Configurable via E7_P3_MISLABEL_RATIO_MAX env (default 0.5) or the new --p3-mislabel-ratio-max CLI flag; an unparseable or out-of-range value fails CLOSED (ValueError / argparse error) because a misconfigured safety ceiling must never read as "no ceiling".
New E7P3Result.mislabel_ratio property surfaced in the result JSON (additive; verified no other consumer asserts an exact P3 key set).

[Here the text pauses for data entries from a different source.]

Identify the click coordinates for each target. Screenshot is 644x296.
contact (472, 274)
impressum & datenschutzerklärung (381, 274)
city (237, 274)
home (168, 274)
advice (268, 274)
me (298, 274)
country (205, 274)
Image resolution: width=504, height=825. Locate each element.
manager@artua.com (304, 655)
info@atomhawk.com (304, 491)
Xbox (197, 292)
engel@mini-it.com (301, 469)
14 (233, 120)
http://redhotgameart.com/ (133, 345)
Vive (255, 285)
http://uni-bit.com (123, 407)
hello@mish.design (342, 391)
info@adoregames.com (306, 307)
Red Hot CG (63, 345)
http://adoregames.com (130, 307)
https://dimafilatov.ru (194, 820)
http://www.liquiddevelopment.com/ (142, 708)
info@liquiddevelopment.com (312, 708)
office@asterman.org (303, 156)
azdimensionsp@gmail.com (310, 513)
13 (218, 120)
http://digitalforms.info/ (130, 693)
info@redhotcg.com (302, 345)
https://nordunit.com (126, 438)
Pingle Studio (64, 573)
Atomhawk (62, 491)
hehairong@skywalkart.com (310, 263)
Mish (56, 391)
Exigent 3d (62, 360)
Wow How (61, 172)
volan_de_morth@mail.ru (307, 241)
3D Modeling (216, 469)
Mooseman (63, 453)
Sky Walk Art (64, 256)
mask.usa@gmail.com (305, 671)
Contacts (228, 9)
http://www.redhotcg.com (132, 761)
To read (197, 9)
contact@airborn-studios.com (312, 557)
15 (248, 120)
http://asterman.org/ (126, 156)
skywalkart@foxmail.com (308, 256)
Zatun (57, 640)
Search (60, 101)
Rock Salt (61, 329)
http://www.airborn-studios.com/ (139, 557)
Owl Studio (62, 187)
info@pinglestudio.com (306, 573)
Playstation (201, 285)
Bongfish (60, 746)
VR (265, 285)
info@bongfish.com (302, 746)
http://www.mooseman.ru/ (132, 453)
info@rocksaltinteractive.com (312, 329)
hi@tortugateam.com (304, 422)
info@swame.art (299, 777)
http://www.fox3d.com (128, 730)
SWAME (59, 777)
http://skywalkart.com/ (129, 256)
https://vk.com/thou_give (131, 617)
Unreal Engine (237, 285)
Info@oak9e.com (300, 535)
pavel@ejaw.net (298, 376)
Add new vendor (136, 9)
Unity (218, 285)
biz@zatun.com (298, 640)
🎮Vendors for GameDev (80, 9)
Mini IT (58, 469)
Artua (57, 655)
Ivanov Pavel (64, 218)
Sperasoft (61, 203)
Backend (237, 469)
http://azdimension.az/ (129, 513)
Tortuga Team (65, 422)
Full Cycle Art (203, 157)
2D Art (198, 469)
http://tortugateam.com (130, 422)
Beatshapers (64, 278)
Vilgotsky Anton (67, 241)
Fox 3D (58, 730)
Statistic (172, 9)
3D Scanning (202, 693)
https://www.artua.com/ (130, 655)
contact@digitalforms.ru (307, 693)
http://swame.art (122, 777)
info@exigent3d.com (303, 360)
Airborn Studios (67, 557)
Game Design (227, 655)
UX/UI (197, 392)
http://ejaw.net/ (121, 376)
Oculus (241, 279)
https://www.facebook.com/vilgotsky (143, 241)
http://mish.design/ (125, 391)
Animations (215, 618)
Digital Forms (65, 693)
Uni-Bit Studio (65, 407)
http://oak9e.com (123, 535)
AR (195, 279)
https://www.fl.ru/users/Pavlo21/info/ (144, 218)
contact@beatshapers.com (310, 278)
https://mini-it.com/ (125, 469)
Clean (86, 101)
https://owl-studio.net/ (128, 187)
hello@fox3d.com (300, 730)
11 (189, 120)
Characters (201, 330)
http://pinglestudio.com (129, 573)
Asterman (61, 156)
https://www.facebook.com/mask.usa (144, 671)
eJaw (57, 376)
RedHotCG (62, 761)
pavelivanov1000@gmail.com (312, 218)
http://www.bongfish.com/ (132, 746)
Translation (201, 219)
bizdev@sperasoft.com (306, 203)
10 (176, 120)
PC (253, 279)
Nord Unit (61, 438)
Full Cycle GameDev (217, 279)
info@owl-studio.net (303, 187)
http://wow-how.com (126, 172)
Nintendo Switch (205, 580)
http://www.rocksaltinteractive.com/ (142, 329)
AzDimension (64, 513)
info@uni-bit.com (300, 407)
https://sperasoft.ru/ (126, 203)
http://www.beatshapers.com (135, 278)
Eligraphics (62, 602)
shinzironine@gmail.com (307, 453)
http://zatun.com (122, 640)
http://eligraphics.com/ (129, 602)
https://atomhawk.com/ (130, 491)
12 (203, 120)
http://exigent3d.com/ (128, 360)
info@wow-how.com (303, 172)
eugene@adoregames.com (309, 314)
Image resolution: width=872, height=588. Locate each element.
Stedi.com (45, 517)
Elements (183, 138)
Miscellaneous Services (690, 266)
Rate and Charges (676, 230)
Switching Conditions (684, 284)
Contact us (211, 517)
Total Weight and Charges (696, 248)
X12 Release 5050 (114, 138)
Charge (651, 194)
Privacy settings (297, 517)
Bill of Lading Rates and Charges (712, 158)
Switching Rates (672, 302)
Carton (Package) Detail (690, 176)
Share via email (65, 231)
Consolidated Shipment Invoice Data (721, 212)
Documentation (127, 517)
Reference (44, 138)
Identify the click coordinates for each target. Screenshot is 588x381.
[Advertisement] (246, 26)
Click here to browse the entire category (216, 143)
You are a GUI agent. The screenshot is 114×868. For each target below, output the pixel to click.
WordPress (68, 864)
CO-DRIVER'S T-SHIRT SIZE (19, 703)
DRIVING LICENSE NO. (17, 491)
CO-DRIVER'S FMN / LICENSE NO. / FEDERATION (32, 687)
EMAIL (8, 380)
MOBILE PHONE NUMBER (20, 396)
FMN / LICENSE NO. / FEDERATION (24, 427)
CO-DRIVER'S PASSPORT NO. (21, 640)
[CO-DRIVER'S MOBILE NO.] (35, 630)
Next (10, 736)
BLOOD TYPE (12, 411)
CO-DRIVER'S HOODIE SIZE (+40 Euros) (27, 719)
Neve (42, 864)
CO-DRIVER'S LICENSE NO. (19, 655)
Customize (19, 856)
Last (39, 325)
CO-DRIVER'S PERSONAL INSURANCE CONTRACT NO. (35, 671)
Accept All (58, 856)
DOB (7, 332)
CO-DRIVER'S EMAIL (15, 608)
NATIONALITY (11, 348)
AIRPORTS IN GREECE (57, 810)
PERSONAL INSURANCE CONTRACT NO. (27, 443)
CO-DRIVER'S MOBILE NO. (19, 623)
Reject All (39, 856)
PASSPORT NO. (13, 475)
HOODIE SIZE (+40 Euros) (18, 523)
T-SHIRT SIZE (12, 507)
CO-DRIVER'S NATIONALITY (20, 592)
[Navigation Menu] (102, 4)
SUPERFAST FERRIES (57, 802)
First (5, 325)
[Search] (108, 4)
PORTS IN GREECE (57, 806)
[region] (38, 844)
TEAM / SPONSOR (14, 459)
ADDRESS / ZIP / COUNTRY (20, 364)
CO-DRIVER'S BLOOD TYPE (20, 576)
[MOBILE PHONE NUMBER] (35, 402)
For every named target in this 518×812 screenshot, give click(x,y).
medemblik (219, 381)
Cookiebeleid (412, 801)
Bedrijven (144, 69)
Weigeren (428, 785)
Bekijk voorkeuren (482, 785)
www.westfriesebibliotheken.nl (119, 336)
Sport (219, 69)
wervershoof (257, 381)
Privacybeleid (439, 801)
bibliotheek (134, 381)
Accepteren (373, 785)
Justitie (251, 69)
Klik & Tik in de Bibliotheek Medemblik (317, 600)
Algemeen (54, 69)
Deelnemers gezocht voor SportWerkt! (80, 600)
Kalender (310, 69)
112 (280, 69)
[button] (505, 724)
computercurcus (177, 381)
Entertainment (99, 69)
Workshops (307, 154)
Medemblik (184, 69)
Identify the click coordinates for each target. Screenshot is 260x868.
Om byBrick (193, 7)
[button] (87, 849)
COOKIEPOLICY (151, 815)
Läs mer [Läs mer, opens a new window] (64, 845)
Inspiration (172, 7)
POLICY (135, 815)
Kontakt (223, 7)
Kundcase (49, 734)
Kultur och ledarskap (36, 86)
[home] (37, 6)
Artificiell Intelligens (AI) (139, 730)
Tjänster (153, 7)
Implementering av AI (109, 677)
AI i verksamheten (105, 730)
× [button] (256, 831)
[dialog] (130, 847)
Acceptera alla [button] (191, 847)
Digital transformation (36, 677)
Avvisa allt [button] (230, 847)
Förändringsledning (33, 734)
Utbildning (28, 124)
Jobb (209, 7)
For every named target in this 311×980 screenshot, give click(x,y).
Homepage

Tests: 5 new groups in test_e7_runner.py (property math + None-on-empty; partial-mislabel-over-max fails with the positive control passing AND the ceiling not breached so the guard is the SOLE cause; strict greater-than boundary + configurability via two thresholds on one leg; all-mislabeled stays owned by the positive control; env resolver default/override + fail-closed). Full suite 64/64 green; flake8 and mypy clean on the two changed files (remaining repo-wide mypy notes - missing yaml stubs, ragas double-module - are pre-existing infra, not introduced here). Branch fm/issue26-e7-mislabel-guard is off the latest origin/main (PR #27 already merged, so the E7 code is present). Closes #26.

What Changed

8a1db1a no-mistakes(document): document E7 P3 mislabel-ratio guard in evals.md
8d972a0 feat(evals): E7 P3 mislabel-ratio guard + tighten false-resolve denominator docs (#26)

Risk Assessment

✅ Low: Tightly-scoped, additive safety-guard with accurate docstrings, fail-closed config on every path, correct partitioning with the existing positive control, no broken consumers, and thorough new tests.

Testing

Ran the full E7 runner suite (64/64 green) on both Anaconda Python 3.9 and a freshly-built CI-matching Python 3.11 venv, then drove the real production exit-code decision and P3 scoring leg over a realistic 2-of-3 mislabeled P3 gold set to show the guard failing the weekly run (exit 1) with its operator log while the positive control passes and the ceiling is not breached - the precise partial-dilution gap the issue closes. Also verified the new CLI flag in --help and the fail-closed behavior of both the flag and the env var, plus the additive mislabel_ratio JSON field. This is a backend/CLI eval tool change with no rendered UI surface, so evidence is CLI transcripts and the result JSON rather than screenshots. All checks passed and the worktree was left clean (temp venv and caches removed).

Evidence: End-to-end scenario transcript: mislabel-ratio guard fails the weekly run on a 2/3-mislabeled P3 gold (guard is sole cause)

E7 P3 MISLABEL-RATIO BREACH — 2/3 P3 row(s) (67%) escalated before the faithfulness gate (mislabeled), exceeding the max 50% (E7_P3_MISLABEL_RATIO_MAX, issue #26). The false-resolve ceiling is then measured over only 1 exercised row(s) — a diluted sample that can mask a bad faithfulness gate. Re-author the drifted P3 gold so retrieval reads strong (or check τ_sim / a degraded answerer): e7-p3-warranty-a(retrieval), e7-p3-returns-b(retrieval)

==============================================================================
Drifted weekly P3 gold: 2 of 3 rows mislabeled (escalate before the gate)
==============================================================================
  presented P3 population (n_questions) : 3
  exercised the faithfulness gate       : 1 -> ['e7-p3-shipping-c']
  mislabeled (escalated before the gate): 2 -> ['e7-p3-warranty-a', 'e7-p3-returns-b']
  mislabel_ratio (mislabeled / FULL presented pop, NOT exercised-only)
     = 2/3 = 0.6667  (the crux: denominator is 3, not 1)
  false_resolve_rate (same FULL denominator) = 0/3 = 0.0000

  Existing controls on this leg (both GREEN, so neither catches the dilution):
    positive control  E7P3Result.passed = True  (>=1 row exercised, so it does NOT fire)
    false-resolve ceiling breached       = False  (measured 0% over the exercised sample, <= 5% ceiling)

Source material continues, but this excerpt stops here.